Excerpted text
Having previously thought to have identified Balaam in that Edomite list (following Albright):

 

Insights of William Foxwell Albright. Part Two (i): Albright insisted that Balaam was an ‘Edomite sage’
 
https://www.academia.edu/38431125/Insights_of_William_Foxwell_Albright._Part_Two_i_Albright_insisted_that_Balaam_was_an_Edomite_sage_

 

and knowing that Balaam (at the time of Joshua) to have pre-existed Cushan (the time of Othniel), I checked for an appropriate name not far below King No. 1 in the list, Bela ben Beor (or Balaam son of Beor):

 

1.    Bela ben Beor from Dinhabah

 

2.    Jobab ben Zerah from Bozrah

 

3.    Husham from Teman

 

4.    Hadad ben Bedad from Avith

 

5.    Samlah from Masrekah

 

6.    Saul from Rehoboth

 

7.    Baal-Hanan ben Achbor

 

8.    Hadar/d from Pau

 

King No. 3 looked perfect for Cushan, or Chushan: namely, Husham (or Chusham, חֻשָׁם).

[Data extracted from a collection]
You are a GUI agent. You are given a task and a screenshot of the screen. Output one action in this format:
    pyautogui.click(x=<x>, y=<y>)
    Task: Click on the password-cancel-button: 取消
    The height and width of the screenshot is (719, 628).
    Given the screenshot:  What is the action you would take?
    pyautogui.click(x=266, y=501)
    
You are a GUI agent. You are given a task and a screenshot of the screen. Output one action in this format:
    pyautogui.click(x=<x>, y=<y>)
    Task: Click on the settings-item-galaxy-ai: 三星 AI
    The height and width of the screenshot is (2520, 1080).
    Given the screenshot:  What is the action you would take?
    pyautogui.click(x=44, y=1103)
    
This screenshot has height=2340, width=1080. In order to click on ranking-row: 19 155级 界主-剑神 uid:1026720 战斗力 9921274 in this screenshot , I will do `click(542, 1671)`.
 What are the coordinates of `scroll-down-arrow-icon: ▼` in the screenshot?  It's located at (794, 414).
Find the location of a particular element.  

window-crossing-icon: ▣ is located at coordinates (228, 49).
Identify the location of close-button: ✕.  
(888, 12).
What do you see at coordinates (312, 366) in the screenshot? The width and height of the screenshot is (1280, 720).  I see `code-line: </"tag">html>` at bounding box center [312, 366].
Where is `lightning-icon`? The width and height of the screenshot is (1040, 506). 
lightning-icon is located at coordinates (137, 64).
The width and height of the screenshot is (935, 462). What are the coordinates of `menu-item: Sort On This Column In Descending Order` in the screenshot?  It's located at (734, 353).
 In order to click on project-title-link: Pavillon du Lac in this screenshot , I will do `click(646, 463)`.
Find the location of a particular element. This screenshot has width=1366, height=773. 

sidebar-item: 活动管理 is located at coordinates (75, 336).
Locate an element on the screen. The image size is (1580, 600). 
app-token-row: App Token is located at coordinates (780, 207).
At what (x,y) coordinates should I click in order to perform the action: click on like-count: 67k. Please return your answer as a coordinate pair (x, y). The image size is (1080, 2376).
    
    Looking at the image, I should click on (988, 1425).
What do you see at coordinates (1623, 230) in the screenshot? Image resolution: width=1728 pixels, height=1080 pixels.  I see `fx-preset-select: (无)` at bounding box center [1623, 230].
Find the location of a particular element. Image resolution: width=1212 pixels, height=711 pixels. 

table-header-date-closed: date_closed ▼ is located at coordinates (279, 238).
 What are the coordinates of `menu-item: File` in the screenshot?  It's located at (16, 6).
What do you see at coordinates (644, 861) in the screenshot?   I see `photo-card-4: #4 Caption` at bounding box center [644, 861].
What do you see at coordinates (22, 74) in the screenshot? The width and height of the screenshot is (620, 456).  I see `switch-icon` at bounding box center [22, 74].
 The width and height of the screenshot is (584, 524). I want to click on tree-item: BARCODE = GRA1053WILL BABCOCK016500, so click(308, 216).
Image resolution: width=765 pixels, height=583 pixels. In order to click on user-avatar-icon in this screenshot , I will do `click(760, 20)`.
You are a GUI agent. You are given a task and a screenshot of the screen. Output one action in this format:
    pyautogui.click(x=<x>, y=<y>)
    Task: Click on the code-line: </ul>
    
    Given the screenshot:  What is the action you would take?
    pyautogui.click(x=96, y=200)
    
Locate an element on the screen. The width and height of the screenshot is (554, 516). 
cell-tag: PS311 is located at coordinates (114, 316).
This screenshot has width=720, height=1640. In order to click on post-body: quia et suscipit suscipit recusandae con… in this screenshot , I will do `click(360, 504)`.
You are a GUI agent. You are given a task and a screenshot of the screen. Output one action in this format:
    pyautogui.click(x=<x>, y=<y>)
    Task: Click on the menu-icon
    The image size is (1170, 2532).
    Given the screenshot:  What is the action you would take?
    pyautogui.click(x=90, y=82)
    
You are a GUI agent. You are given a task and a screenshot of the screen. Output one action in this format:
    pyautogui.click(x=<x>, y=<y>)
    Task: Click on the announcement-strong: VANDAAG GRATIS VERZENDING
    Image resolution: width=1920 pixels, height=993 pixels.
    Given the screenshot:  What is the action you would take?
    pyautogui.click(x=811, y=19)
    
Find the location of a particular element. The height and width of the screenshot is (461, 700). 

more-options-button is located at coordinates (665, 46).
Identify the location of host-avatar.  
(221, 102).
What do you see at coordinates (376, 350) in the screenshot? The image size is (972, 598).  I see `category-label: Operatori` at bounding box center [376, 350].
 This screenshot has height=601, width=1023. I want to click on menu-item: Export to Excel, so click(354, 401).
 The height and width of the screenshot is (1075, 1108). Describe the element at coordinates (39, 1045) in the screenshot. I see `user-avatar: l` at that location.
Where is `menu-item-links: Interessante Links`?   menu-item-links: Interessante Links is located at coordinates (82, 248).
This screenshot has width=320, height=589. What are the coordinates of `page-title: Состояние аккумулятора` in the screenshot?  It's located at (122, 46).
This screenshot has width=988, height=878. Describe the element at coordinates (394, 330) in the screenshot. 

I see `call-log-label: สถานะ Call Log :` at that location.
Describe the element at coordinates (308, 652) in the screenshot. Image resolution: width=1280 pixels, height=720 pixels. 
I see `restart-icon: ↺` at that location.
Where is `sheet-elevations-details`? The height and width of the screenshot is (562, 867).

Written task
Reproduce the part of the Edomite king list passage above, starting at "6.    Saul from" and ending at "(or Chusham, חֻשָׁם).".

Answer box
6.    Saul from Rehoboth

 

7.    Baal-Hanan ben Achbor

 

8.    Hadar/d from Pau

 

King No. 3 looked perfect for Cushan, or Chushan: namely, Husham (or Chusham, חֻשָׁם).